And, so, I revisited my childhood, my schooldays, my travels, books I'd read as a young adult, and films that made an impression when I was growing up. I had another quirk regarding my weekly foray into the past: I would write about two (and, rarely, more) different things, and, somehow, resolve them at the very end so that some notable connection between them was made clear. Perhaps a book I was given as a toddler created a situation that occurred when I was thirty.

I did get into the psychological aspects of my life (and those of others) having been in therapy since I was 22. After a few decades on the couch one becomes a would-be expert as it is the only way to retain one's sanity.

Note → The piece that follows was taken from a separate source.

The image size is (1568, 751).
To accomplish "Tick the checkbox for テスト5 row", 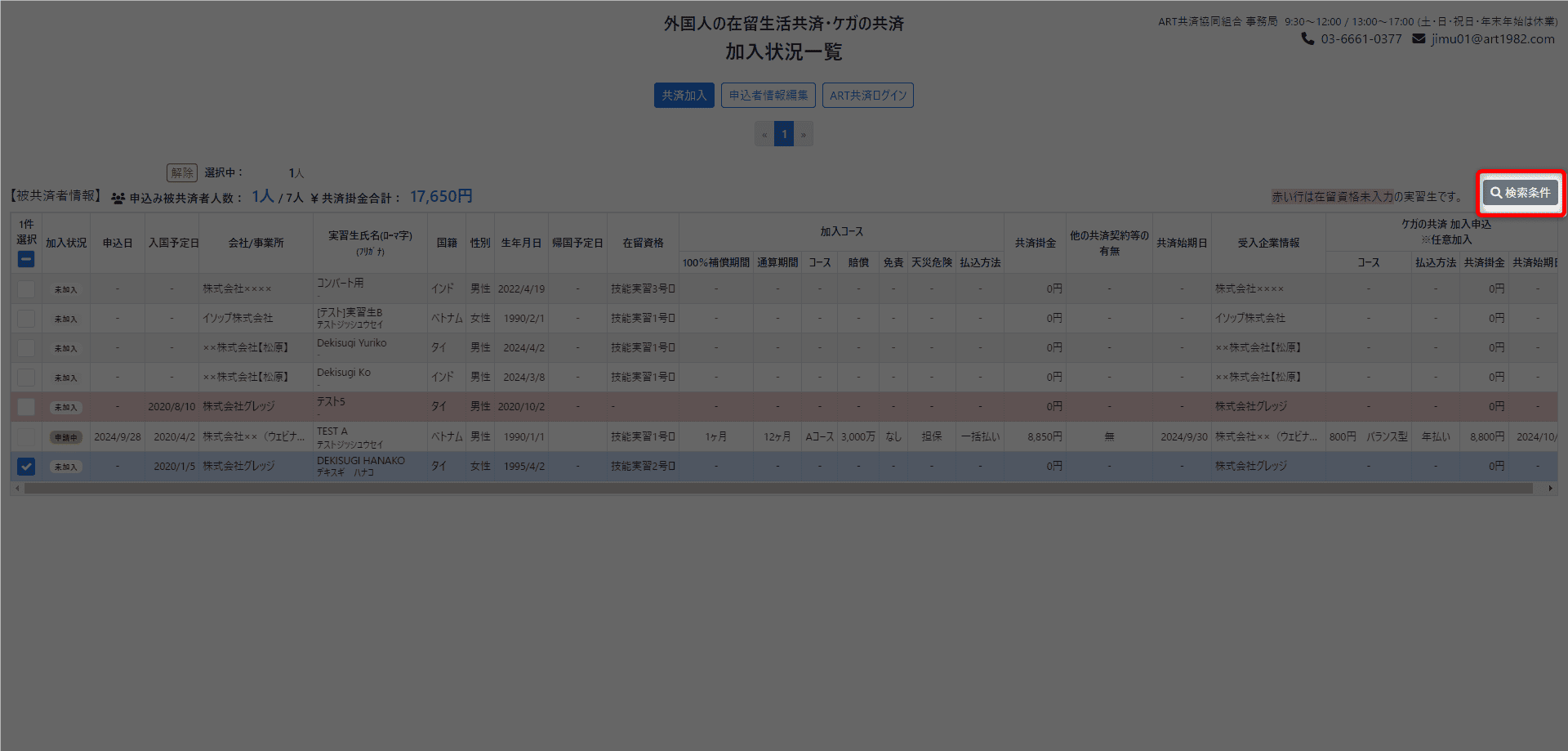I will coord(26,407).
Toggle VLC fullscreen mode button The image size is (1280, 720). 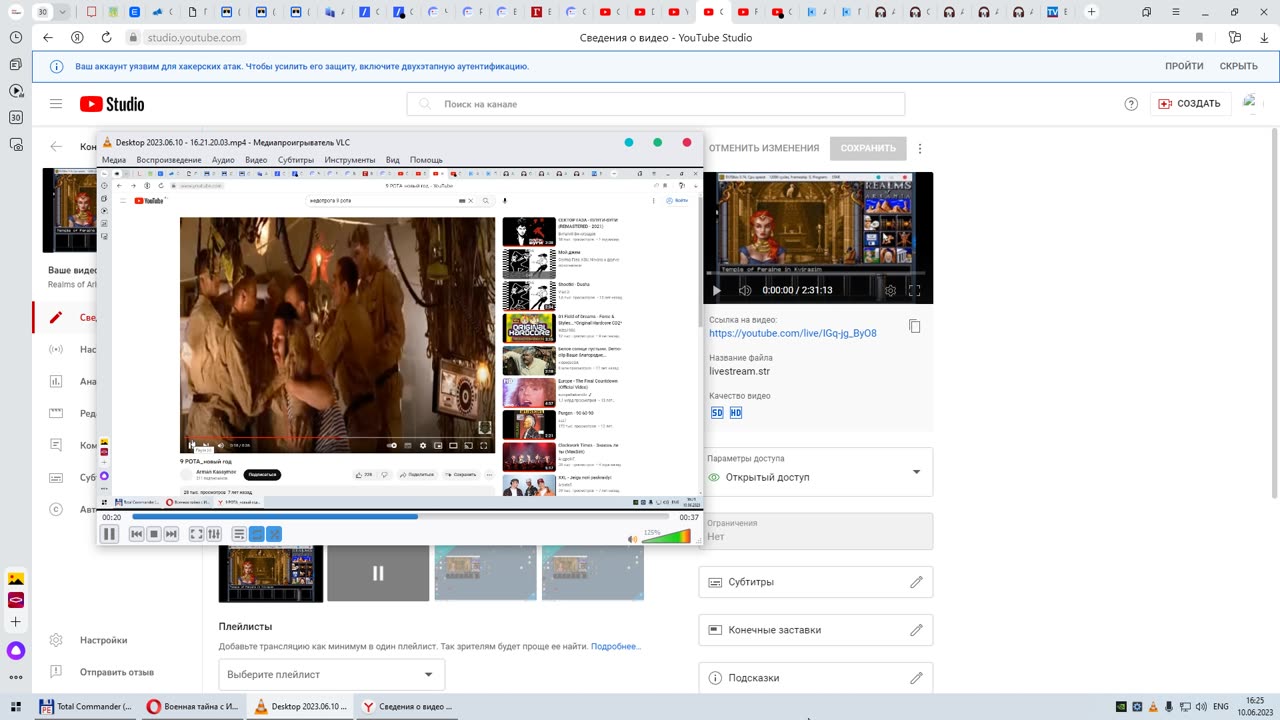[x=196, y=534]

My editor encouraged me to touch on subjects that might be a little controversial. He was delighted when I mentioned once, in conversation, that I had personal experience of the dodgy accounting at American International Group. And that before AIG went tits up. I trotted out a few stories about the people I worked with at AIG, treating them fairly kindly, I did not point out that the place ran on alcohol and cigarettes. I also recalled, in the Mid-Ocean's pages, that the quarterly bottom line was decided on some time before all the numbers had been collated and consolidated. I don't suppose anyone outside of the AIG High Command believed me.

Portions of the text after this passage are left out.